New Delhi: The coal ministry is considering a move to first assess deposits at 54 blocks earmarked for auction, which could delay the government’s ambitious plan to boost coal output and worsen the power crisis in the country.
“Most of the blocks have not been explored. For some of the blocks, the information is sketchy. We are looking at the possibility of CMPDI (Central Mine Planning and Design Institute Ltd, a unit of state-run Coal India Ltd) exploring them,” said an official close to the auction-drafting process, not wanting to be named.
Exploration is aimed at arriving at an estimation of the quantity, location and quality of the deposits, and is normally done by drilling into the earth and studying samples, a process that takes two-three years. In the best-case scenario, CMPDI could outsource a part of the job and deploy more people to shorten the time to one-two years.

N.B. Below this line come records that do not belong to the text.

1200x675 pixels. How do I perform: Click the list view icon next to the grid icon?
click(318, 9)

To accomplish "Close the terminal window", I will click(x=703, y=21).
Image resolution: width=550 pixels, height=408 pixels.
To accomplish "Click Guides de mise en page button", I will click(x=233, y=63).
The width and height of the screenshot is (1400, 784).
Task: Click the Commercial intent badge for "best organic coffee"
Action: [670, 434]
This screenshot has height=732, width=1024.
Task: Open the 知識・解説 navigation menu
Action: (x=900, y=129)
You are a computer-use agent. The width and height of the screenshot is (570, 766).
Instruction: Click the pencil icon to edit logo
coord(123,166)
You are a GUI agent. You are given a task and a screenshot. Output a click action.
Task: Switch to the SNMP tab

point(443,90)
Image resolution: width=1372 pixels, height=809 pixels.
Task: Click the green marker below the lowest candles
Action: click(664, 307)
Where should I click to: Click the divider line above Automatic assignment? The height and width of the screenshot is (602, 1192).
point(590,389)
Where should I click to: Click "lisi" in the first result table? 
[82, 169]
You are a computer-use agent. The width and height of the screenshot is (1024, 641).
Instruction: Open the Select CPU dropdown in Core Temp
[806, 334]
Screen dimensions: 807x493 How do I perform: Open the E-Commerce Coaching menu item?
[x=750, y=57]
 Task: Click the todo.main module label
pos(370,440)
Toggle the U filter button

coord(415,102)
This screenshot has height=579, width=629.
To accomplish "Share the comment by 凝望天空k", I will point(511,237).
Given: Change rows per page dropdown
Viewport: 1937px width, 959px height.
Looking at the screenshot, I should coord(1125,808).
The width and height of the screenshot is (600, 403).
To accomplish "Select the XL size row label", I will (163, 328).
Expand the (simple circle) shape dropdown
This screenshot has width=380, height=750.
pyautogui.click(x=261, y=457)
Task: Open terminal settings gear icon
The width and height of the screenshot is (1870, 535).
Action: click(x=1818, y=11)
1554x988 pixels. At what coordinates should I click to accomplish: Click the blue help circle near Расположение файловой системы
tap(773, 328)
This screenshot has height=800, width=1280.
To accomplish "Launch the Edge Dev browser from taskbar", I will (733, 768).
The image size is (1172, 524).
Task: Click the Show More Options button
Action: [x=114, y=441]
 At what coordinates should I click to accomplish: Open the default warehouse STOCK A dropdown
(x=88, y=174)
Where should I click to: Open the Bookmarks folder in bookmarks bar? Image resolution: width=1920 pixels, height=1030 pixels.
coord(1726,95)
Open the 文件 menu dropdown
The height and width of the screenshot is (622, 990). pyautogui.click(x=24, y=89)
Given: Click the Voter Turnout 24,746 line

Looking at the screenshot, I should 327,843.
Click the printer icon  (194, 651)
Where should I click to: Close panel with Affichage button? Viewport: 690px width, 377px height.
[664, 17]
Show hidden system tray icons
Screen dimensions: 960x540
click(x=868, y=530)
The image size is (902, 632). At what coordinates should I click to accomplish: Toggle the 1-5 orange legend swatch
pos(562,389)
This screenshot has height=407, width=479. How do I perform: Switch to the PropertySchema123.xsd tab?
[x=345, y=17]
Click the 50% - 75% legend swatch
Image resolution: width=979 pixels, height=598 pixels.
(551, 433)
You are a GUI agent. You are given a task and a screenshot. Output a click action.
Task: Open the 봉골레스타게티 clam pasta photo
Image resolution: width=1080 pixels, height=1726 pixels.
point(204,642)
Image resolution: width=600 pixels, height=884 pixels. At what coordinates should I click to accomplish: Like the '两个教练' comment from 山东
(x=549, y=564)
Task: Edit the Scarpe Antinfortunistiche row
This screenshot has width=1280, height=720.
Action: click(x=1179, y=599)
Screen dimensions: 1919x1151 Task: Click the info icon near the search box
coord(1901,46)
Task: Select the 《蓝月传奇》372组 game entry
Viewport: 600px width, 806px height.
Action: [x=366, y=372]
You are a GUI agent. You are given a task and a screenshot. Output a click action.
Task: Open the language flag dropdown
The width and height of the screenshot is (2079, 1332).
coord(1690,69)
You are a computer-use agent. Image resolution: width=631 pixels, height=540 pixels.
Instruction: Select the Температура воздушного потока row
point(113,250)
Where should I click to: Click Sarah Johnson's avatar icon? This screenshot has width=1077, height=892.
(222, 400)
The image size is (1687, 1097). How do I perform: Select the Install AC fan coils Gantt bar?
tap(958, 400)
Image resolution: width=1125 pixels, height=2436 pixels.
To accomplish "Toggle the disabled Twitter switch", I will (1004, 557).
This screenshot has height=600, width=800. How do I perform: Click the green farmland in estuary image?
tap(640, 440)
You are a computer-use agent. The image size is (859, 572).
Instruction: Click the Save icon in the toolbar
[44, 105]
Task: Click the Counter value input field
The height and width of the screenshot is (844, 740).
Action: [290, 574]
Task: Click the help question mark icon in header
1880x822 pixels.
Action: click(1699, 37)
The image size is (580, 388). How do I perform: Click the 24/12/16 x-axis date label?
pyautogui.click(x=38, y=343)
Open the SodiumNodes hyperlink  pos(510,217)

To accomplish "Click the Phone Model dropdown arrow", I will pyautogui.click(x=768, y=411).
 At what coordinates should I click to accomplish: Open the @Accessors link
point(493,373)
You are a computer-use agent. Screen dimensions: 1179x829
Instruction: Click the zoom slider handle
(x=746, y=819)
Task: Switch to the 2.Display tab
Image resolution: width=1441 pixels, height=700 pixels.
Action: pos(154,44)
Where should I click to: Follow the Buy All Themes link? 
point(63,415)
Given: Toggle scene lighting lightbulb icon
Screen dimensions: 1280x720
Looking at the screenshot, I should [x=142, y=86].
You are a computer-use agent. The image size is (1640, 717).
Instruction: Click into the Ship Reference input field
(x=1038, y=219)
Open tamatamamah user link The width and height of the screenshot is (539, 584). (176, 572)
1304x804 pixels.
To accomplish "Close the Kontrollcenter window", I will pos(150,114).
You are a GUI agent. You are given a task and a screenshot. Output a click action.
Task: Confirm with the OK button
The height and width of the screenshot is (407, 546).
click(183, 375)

A second official said the matter was under discussion within the coal ministry and a decision will be taken this week after consulting the power ministry. Both coal ministry officials didn’t want to be named.
Coal minister Sriprakash Jaiswal has said several times in the last year-and-a-half that the process for coal block auctions via competitive bidding was being formulated and may be conducted this year.
Jaiswal had said this would replace the earlier system of allocations of blocks and bring in greater transparency.
The coal ministry may decide to explore 54 coal blocks before auctioning them. Mint’s Ruchira Singh says the potential move could give bidders confidence, but will worry consumers like power companies
The plan has been hailed as a prospective revenue earner for a government struggling to rein in the fiscal deficit much along the lines of telecom spectrum, and oil and natural gas block auctions. Several companies have said they were planning to bid for the blocks.
Getting the blocks explored will help the bidders know what they are bidding for and the valuations could be more accurate, said analysts and an industrialist. But the delays in boosting coal output could harm economic growth, they said.
“Without exploration, nobody would have bid and the price would have tended to be low,” said Rakesh Arora, managing director and head of research at brokerage firm Macquarie Capital Securities (India) Pvt. Ltd. “But quite obviously, the delay would hurt the Indian economy.”
Arora said it was good for the prospective bidders to have the government explore the blocks as they would have had to explore them anyway.
“Getting the blocks explored first is the more sensible thing to do. The bidders can make a meaningful bid and the government will also rest assured it has not underpriced its reserve,” said Sandeep Jajodia, chairman of the national council on coal at industry lobby group Associated Chambers of Commerce and Industry of India.
The government would need to take several interim measures to boost coal availability to offset the delay, said Jajodia, also chairman and managing director of Monnet Ispat and Energy Ltd, a power producer and prospective bidder for the coal blocks.
India’s power generation capacity of 199,877.03 megawatts (MW) is inadequate to meet growing demand from companies, offices and homes. Peak-hour shortage—between 5pm and 11pm—stands at 12%.
The lack of coal availability will worsen India’s already-poor track record in building power-generating capacity. In the five years to 2007, the country added 20,950MW of capacity, against a target of 41,110MW.
One of the officials cited above said the idea of getting the blocks explored before auctioning them was gaining ground in the wake of the Comptroller and Auditor General of India (CAG) draft reports leaked to the media alleging undue benefits were given to companies that were allocated coal blocks.
“Earlier we had a different module of bidding—we were planning to auction unexplored blocks, but with a production-linked payment,” said the official. “Now, with the ministry deciding all the auctions will be of one model only, and in the backdrop of the CAG allegations, we think we should get the blocks explored first.”
Jajodia said the government needed to take interim measures such as allowing the commercial sale of surplus coal by those mines that had the capacity to boost production, but could not consume all of it. He also said coal block allocations should continue until the auction process was in place.
“Selling surplus coal in the local market is much better than importing coal at a big price,” he said.
According to Jajodia, India’s coal imports could jump to 160 million tonnes (mt) this year and rise further to 250 mt in the next few years.
“Why should we allow countries like Australia, Indonesia and South Africa to sell coal at exorbitant rates when we have our own reserves,” Jajodia said.
Macquarie’s Arora said it was possible the government would find ways to maximize coal availability in the local market rather than resort to more imports as the current account was under stress.
“The government could definitely push Coal India (the country’s monopoly producer of the fuel) to raise output and fast-track stalled projects,” Arora said.
Under the auction plan, the 54 blocks have been categorized into three. The first category with 16 blocks is for government companies such as Steel Authority of India Ltd and Rashtriya Ispat Nigam Ltd, and commercial mining firms such as state-owned mineral explorers, and would include coking coal blocks. These companies will pay a reserve price, but will not place any bids as public sector companies are not allowed to do so.
The second category, also of 16 blocks, is meant for power companies such as NTPC Ltd and Damodar Valley Corporation, which will base bids on the tariffs they will charge. Those quoting the lowest tariff will win.
The last category will have 22 blocks available for competitive bidding by steel and cement firms. All blocks other than those for professional miners will be for captive use.